There is certainly no dearth of published opinion about the various responses that countries have undertaken to reckon with the past.27 The reports themselves, including the four on which I focus, continue to be discussed and evaluated.28 One of the widely recognized problems in truth reports is the political agenda of their writers; one of the less-recognized problems in the critiques of truth reports is the political agenda of the critics. Looking at the reports through narrative theory allows us to see their strengths and weaknesses in an apolitical way—as, after all, stories. This book draws from but does not retrace the steps taken in previous works; instead it focuses on a particular somewhat neglected issue: What constitutes revenge and retribution and what role, if any, does language play in those processes? It seeks to develop a theory about the role of language in revenge and retribution and in so doing makes several claims. First, given the historical and psychological evidence about revenge, putting the past behind by attempting to draw a bright line between the past crimes and the new government, in other words, “getting on with it” with no action, is unworkable and unwise. The metaphor of balancing is at the heart of discussions about revenge and retribution, a metaphor that we should consider and take seriously. When grievous harms occur, a rebalancing will occur whether it is orderly and lawful or disorderly and unlawful. Second, adequate government action need not be state-sponsored violence in the form of prosecutions; as Paulina discovered, lex talionis may not be the rule. At the same time, a state should provide or assist victims in finding “effective alternative means of psychic support that provide the benefits sought in revenge: preserving self-esteem and honor, providing physical security, and satisfying the desire for justice” (italics original).29 Third, in any case, state-enacted redress must not be decided upon from the top down; the desires and emotions of the victims must be taken into account and outlets provided for them. Fourth, language, if not necessarily the end-all of the retribution process, is requisite to any adequate balancing. This fourth claim has several implications that have to do with the work of truth commissions, and indeed all other responses to an oppressive past including trials. A solution is viable only if it provides an atmosphere in which storytelling and subsequent dialogue can flourish.

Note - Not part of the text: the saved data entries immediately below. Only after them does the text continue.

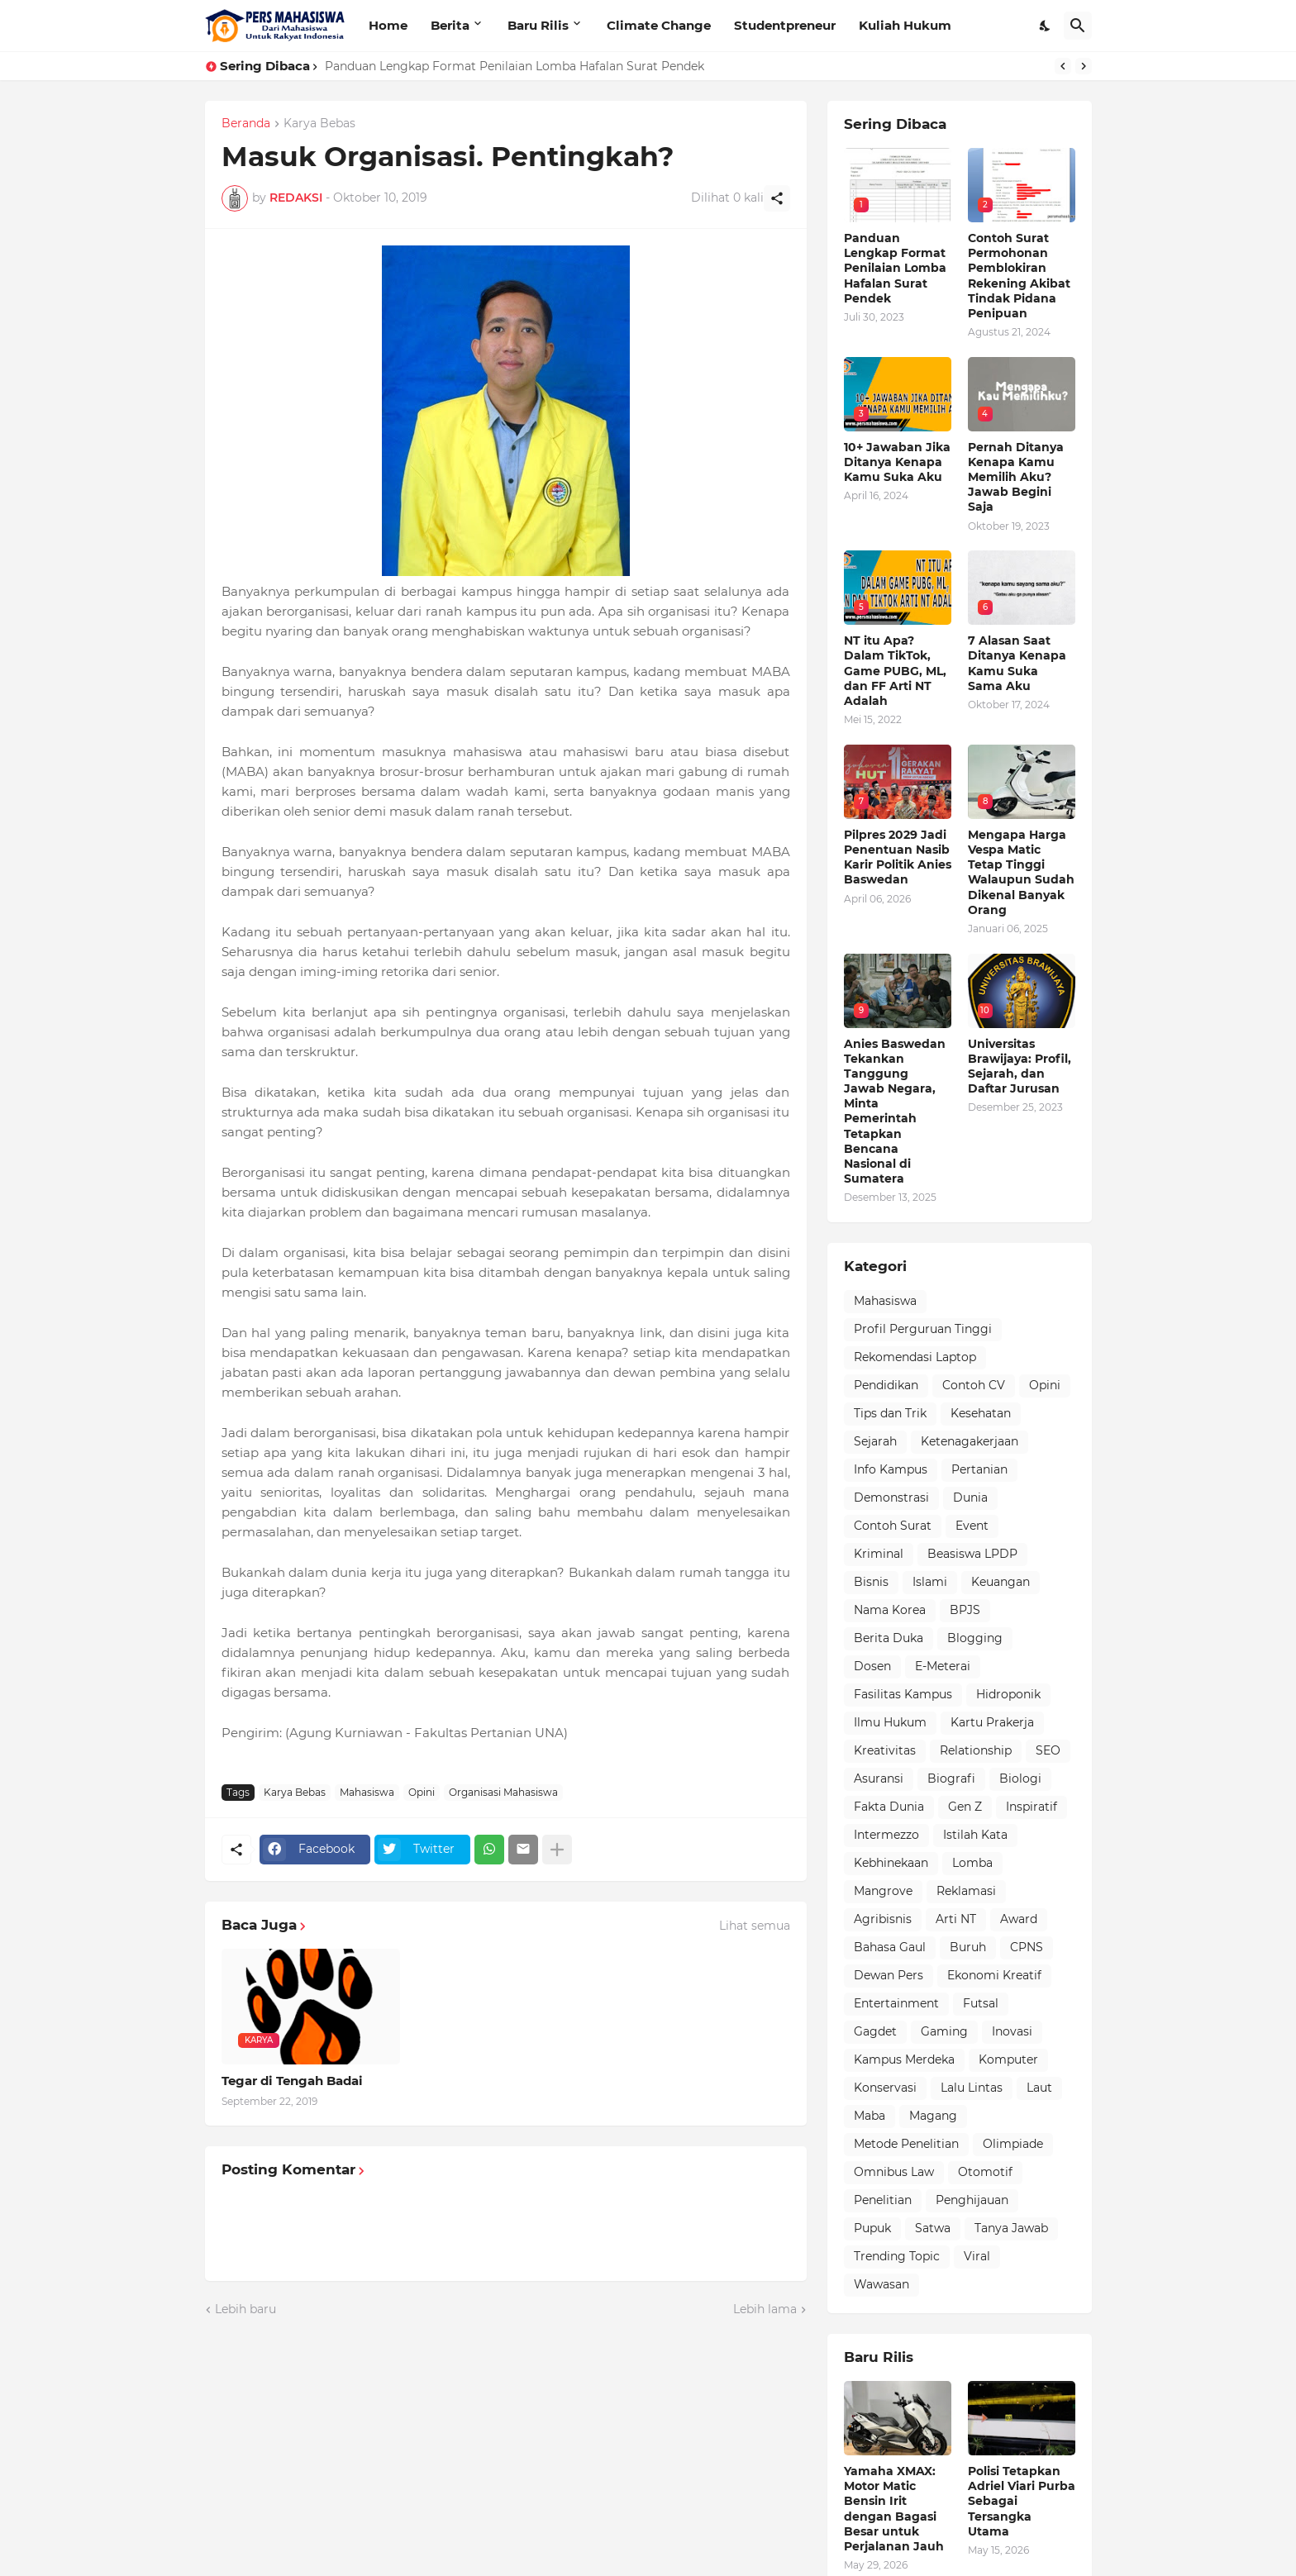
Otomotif (985, 2171)
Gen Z (965, 1806)
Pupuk (872, 2228)
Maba (869, 2115)
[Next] (1083, 66)
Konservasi (885, 2087)
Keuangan (1000, 1581)
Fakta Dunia (889, 1806)
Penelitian (883, 2200)
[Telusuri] (1078, 26)
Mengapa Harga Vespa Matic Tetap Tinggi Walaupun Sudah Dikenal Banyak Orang (1021, 872)
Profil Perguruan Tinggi (923, 1328)
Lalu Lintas (972, 2087)
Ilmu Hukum (890, 1722)
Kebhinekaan (891, 1862)
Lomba (972, 1862)
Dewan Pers (888, 1975)
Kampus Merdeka (904, 2059)
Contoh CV (973, 1385)
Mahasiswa (367, 1792)
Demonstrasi (891, 1497)
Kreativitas (885, 1750)
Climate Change (659, 25)
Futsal (980, 2003)
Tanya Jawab (1011, 2228)
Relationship (976, 1750)
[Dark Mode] (1046, 26)
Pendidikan (886, 1385)
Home (388, 25)
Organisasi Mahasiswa (503, 1792)
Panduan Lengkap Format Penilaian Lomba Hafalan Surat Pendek (514, 66)
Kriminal (878, 1553)
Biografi (951, 1778)
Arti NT (956, 1919)
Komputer (1008, 2059)
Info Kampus (890, 1469)
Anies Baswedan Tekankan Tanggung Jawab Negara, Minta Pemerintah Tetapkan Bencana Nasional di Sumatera (895, 1111)
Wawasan (881, 2284)
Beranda (246, 124)
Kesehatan (981, 1413)
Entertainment (896, 2003)
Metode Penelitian (906, 2143)
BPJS (965, 1609)
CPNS (1026, 1947)
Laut (1039, 2087)
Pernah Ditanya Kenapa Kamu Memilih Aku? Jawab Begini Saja (1016, 477)
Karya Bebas (319, 124)
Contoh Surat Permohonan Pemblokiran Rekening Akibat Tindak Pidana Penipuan (1019, 276)
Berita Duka (888, 1638)
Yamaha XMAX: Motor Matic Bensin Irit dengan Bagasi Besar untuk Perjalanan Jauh (894, 2509)
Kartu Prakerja (992, 1722)
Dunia (970, 1497)
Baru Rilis (538, 25)
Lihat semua (754, 1925)
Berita (450, 25)
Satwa (933, 2228)
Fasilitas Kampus (903, 1694)
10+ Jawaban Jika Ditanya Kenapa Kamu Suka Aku (897, 462)
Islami (929, 1581)
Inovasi (1012, 2031)
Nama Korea (890, 1609)
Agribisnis (883, 1919)
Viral (977, 2256)
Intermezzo (886, 1834)
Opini (421, 1792)
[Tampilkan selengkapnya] (557, 1849)
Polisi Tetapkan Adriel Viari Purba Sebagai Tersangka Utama (1021, 2501)
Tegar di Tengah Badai (292, 2080)
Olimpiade (1013, 2143)
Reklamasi (966, 1890)
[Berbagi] (777, 198)
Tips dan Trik (890, 1413)
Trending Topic (897, 2256)
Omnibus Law (894, 2171)
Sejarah (875, 1441)
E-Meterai (942, 1666)
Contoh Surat (893, 1525)
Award (1018, 1919)
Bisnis (871, 1581)
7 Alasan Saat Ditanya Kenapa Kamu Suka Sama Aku (1017, 663)
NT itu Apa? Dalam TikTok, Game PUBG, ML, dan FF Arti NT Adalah (895, 670)
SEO (1048, 1750)
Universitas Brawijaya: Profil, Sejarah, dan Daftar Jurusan (1019, 1066)
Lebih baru (245, 2309)
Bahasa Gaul (890, 1947)
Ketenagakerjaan (969, 1441)
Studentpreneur (785, 25)
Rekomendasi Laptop (915, 1357)
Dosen (872, 1666)
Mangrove (883, 1890)
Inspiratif (1031, 1806)
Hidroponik (1008, 1694)
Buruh (968, 1947)
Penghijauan (972, 2200)
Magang (933, 2115)
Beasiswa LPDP (972, 1553)
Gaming (944, 2031)
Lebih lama (765, 2309)
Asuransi (878, 1778)
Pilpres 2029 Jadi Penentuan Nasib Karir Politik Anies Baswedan (897, 857)
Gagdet (875, 2031)
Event (972, 1525)
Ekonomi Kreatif (994, 1975)
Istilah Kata (975, 1834)
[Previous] (1063, 66)
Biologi (1020, 1778)
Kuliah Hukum (905, 25)
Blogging (975, 1638)
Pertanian (979, 1469)
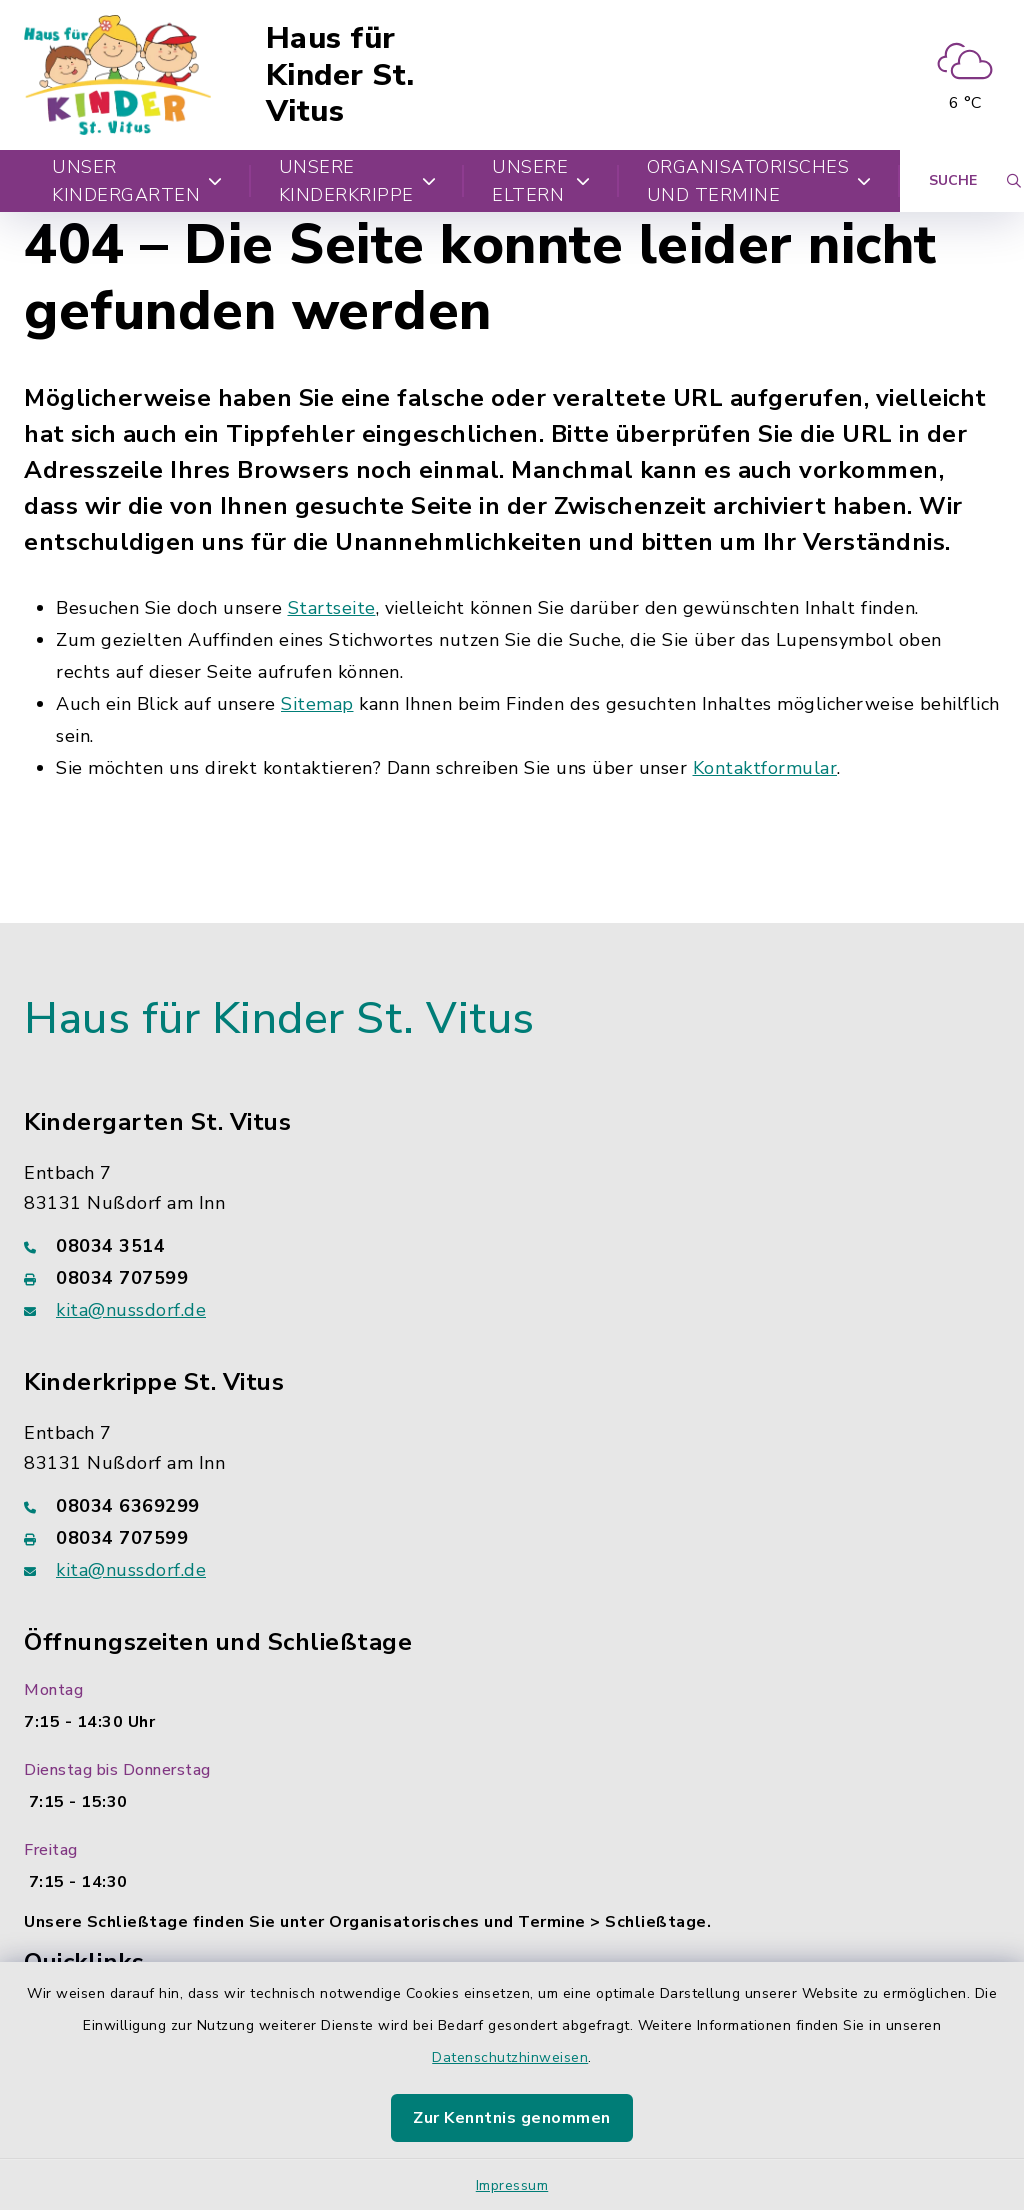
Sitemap (317, 704)
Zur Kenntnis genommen (512, 2118)
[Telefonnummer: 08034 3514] (512, 1246)
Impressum (512, 2185)
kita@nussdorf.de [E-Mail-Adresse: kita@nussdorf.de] (131, 1310)
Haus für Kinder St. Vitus (340, 75)
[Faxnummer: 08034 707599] (512, 1278)
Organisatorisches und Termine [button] (759, 181)
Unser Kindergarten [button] (137, 181)
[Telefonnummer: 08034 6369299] (512, 1506)
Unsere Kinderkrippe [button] (358, 181)
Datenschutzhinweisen (510, 2057)
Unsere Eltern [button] (541, 181)
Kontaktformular (765, 768)
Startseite (332, 608)
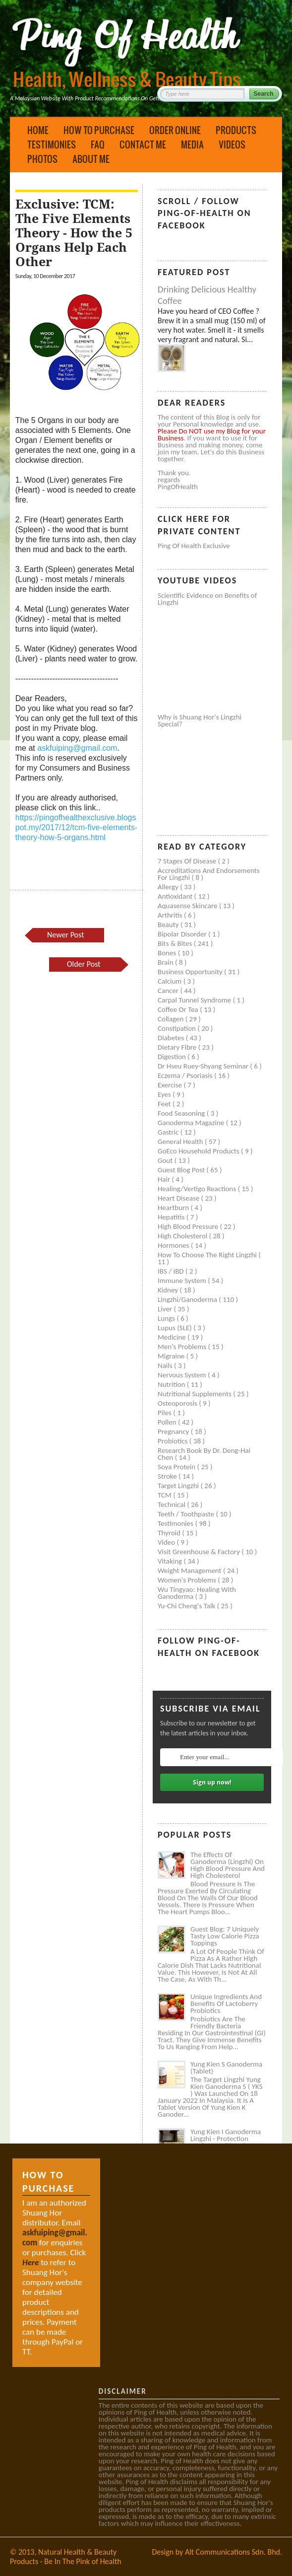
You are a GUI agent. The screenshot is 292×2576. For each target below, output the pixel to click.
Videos (232, 144)
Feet (165, 1103)
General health (181, 1141)
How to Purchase (98, 130)
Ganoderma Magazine (192, 1122)
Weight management (190, 1570)
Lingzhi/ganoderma (188, 1299)
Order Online (175, 130)
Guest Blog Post (182, 1169)
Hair (165, 1179)
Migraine (172, 1356)
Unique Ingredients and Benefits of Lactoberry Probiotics (226, 2003)
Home (38, 130)
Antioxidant (176, 896)
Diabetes (172, 1037)
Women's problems (188, 1579)
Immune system (183, 1280)
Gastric (169, 1132)
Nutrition (172, 1384)
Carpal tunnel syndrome (195, 1000)
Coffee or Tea (179, 1009)
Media (192, 144)
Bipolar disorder (183, 934)
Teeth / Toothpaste (187, 1513)
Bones (168, 952)
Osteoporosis (178, 1403)
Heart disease (179, 1198)
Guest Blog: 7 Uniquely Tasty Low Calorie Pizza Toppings (224, 1936)
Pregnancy (174, 1431)
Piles (165, 1412)
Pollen (168, 1422)
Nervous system (183, 1374)
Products (236, 130)
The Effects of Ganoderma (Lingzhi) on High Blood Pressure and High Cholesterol (227, 1865)
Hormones (174, 1245)
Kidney (169, 1290)
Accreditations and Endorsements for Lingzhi (209, 874)
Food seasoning (182, 1113)
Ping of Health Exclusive (194, 545)
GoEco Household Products (199, 1150)
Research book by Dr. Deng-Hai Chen (204, 1454)
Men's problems (183, 1346)
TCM (165, 1495)
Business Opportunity (191, 971)
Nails (166, 1365)
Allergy (169, 886)
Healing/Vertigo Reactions (198, 1188)
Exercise (170, 1084)
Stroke (168, 1476)
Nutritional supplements (195, 1393)
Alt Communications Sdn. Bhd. (233, 2552)
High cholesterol (183, 1235)
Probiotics (173, 1440)
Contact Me (142, 144)
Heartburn (174, 1207)
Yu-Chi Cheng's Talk (187, 1605)
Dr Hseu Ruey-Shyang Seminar (204, 1066)
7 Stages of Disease (188, 861)
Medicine (172, 1337)
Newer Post (65, 934)
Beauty (169, 924)
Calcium (170, 981)
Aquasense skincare (188, 905)
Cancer (169, 990)
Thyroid (170, 1532)
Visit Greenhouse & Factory (199, 1551)
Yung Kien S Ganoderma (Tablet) (226, 2067)
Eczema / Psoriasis (186, 1075)
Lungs (167, 1318)
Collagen (171, 1018)
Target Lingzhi (179, 1485)
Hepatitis (172, 1217)
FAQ (98, 144)
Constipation (177, 1028)
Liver (166, 1308)
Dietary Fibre (178, 1047)
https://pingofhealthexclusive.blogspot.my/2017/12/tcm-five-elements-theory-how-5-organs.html (76, 827)
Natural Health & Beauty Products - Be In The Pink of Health (65, 2556)
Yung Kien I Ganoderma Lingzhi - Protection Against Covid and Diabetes (225, 2142)
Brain (166, 962)
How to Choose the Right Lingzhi (208, 1254)
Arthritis (171, 915)
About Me (91, 159)
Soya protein (177, 1466)
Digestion (172, 1056)
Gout (166, 1160)
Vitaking (171, 1561)
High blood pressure (189, 1226)
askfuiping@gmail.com (77, 748)
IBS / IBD (171, 1271)
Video (167, 1542)
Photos (42, 159)
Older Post (84, 964)
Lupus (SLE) (175, 1327)
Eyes (165, 1094)
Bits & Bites (176, 943)
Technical (172, 1504)
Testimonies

The book’s final claim, and perhaps its most critical contribution, is that in the developing culture of ubiquitous truth reports, we need to become attentive to the form that these reports take. The form of the report and its use of victims’ stories necessarily convey a political message to the citizens of the emerging democracy. The book’s theoretical framework and its analysis of prominent truth reports reveals that some reports are better than others. Why? To what forms should the writers of truth reports aspire?
Gerardo’s question—What would happen if everyone acted as you did?—is a compelling one to which we know the answer if we are attentive to history. Miranda’s question—Isn’t it time we stopped?—is the contemporary humanitarian response. But Paulina’s question—What about my good?—is too often put aside. What is Paulina’s “good” and can it be achieved without bringing down the country? That’s what this book attempts to answer.